Design and analysis of an efficient low power low delay low leakage clock keeper domino logic

Abstract

The design and development of CMOS VLSI semiconductor circuits employing deep sub-micron technology has faced significant challenges, primarily in terms of propagation delay and power consumption. This work introduces a new method called low leakage clock keeper domino logic (LLCKDL) for creating CMOS logic gates. The purpose of this approach is to decrease the amount of power consumed via leakage and enhance the efficiency of the gates in terms of noise. Existing and suggested methodologies can be employed to develop 16-bit input OR gates and simulated using GPDK 45 nm CMOS technological node in Cadence with a clock frequency of 10 MHz.
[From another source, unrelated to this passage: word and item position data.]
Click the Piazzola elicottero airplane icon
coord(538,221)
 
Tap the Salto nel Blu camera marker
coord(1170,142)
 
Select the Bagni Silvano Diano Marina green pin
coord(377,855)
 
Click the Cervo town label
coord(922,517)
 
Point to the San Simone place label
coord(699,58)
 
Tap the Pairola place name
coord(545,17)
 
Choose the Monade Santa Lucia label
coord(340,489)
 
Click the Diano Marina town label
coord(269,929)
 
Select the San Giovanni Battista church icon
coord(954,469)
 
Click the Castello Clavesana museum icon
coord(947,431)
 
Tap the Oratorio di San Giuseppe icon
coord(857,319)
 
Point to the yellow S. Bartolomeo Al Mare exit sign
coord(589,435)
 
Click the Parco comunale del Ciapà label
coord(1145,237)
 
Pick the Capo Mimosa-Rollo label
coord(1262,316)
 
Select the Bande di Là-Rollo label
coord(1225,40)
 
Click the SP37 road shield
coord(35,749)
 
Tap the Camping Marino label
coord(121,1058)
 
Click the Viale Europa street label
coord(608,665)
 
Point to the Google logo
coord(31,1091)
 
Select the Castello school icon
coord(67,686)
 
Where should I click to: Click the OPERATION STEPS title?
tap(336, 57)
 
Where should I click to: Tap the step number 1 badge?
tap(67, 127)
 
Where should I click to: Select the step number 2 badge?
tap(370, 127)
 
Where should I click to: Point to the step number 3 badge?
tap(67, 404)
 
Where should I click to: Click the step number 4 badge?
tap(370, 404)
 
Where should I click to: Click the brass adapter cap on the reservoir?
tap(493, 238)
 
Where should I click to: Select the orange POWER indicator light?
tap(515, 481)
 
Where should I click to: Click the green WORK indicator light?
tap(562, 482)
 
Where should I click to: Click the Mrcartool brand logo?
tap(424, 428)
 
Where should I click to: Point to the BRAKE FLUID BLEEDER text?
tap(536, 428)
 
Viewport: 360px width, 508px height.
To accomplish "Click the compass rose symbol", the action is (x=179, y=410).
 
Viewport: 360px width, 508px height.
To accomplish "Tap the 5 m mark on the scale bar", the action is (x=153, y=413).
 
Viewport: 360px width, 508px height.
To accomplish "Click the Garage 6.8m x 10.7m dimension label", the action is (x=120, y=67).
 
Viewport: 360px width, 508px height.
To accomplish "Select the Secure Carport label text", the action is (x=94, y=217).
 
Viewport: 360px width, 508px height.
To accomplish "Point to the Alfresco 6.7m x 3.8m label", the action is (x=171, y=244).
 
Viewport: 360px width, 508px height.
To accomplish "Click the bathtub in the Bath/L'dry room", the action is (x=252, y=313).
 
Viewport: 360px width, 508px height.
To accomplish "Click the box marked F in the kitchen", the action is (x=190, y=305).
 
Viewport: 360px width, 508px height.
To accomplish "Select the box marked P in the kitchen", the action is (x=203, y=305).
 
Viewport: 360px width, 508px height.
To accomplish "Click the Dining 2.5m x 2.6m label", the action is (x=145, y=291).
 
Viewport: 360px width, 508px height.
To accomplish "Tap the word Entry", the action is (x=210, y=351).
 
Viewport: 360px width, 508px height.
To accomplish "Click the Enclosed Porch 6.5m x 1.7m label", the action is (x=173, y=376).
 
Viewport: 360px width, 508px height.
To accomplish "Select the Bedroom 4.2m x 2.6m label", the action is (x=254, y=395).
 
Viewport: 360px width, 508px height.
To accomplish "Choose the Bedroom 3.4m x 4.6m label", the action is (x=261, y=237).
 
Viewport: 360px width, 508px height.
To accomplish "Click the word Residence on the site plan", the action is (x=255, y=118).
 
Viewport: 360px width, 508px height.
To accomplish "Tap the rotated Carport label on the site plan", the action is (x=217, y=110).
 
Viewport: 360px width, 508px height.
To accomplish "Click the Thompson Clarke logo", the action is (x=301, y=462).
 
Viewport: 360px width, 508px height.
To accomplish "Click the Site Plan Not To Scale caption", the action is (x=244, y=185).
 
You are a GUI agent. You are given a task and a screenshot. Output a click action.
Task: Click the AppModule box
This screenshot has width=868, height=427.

The simulation results have been assessed by comparing the power usage, unity noise gain (UNG) and propagation latency. The Simulation outcomes show that the average power usage for the suggested domino has been improved to 87.12 %, 89.83 %, 93.38 %, 90.24 %, 86.4 %, and 88.01 % concerning CEDL, CMFD, CSK-DL, HSCD, FDSTDL and GPKD respectively. The delay for the suggested design has been improved to 42.66 %, 56.31 %, 29.97 %, 18.18 %, 11.25 %, and 16.95 % concerning CEDL, CMFD, CSK-DL, HSCD, FDSTDL, and GPKD respectively. The PDP for the suggested design has been improved to 92.62 %, 95.56 %, 95.37 %, 92.02 %, 87.94 % and 90.05 % concerning CEDL, CMFD, CSK-DL, HSCD, FDSTDL and GPKD respectively. The EDP for the suggested design has been improved to 95.78 %, 98.06 %, 96.76 %, 93.49 %, 89.28 % and 91.76 % concerning CEDL, CMFD, CSK-DL, HSCD, FDSTDL and GPKD respectively.